Visualization of data is great. And sometimes it tells us something…though we don’t always know what. Slate has an interactive feature showing the rise of diabetes in America by county. Nothing too surprising.
But follow the gradient from El Paso to the Illinois-Missouri border. The differences are small across state lines, but the consistent differences along the borders really don’t make. Are there state-level policies or regulations causing this? Or, are there state-level differences in measurement? This weird pattern shows up in other CDC data I’ve seen.
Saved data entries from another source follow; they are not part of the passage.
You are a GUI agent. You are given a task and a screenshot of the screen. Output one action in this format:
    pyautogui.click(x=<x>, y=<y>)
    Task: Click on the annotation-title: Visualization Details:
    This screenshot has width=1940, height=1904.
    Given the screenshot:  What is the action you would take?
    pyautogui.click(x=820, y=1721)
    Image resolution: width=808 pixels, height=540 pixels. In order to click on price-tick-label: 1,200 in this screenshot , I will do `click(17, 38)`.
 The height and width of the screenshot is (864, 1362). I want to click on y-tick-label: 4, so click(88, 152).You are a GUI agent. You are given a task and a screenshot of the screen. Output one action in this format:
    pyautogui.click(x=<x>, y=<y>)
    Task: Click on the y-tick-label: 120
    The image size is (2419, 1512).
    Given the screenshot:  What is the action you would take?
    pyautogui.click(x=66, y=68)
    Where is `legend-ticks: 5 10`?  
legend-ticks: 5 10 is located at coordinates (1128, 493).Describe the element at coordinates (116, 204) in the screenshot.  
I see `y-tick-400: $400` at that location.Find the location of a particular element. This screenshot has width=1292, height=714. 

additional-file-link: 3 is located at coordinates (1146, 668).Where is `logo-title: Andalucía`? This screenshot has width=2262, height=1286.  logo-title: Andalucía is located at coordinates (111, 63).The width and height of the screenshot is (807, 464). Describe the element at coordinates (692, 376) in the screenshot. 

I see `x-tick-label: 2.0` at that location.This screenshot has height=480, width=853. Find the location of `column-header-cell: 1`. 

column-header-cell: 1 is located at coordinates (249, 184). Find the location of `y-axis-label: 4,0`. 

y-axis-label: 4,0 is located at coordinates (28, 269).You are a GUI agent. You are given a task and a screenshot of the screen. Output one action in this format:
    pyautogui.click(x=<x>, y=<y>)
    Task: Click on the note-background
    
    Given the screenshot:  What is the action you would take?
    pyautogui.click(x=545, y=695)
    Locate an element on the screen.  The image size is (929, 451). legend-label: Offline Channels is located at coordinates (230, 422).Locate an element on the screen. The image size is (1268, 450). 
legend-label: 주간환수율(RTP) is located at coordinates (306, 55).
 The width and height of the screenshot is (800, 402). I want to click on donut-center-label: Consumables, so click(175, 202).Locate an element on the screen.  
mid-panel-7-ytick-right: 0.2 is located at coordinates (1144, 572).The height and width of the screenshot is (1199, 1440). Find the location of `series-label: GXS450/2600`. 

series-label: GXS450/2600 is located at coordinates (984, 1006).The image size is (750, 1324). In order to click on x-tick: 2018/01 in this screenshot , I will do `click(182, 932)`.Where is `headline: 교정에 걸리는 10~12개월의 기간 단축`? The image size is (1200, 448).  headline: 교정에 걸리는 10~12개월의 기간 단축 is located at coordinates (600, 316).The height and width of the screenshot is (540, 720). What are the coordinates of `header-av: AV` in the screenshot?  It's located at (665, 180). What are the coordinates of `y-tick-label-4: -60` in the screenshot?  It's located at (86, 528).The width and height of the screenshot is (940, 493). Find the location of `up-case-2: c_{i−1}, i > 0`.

Update: I think the mystery is solved in the comments:
Very interesting. I suspect the answer has to do with the manner in which the county estimates are produced. I went to the original data source, the CDC, and then to the relevant FAQ:
http://apps.nccd.cdc.gov/DDT_STRS2/FAQ.aspx#countylevelestimates
There they say that the diabetes prevalence estimates come from the “CDC’s Behavioral Risk Factor Surveillance System (BRFSS) and data from the U.S. Census Bureau’s Population Estimates Program. The BRFSS is an ongoing, monthly, state-based telephone survey of the adult population. The survey provides state-specific information”
So the CDC then uses a complicated statistical procedure (”indirect model-dependent estimates” using Bayesian techniques and multilevel Poisson regression models) to go from state to county prevalence estimates. My hunch is that the state level averages thereby affect the county estimates. The FAQ in fact says “State is included as a county-level covariate. ”
This is just a guess, but I think it is quite possibly the answer. (I should note that I looked very briefly at maps of unemployment by county and did not see the same pattern; county unemployment rates have to be estimated because there is not enough data at the county level in a survey of 60000 households, but perhaps the BLS does not use state covariates.)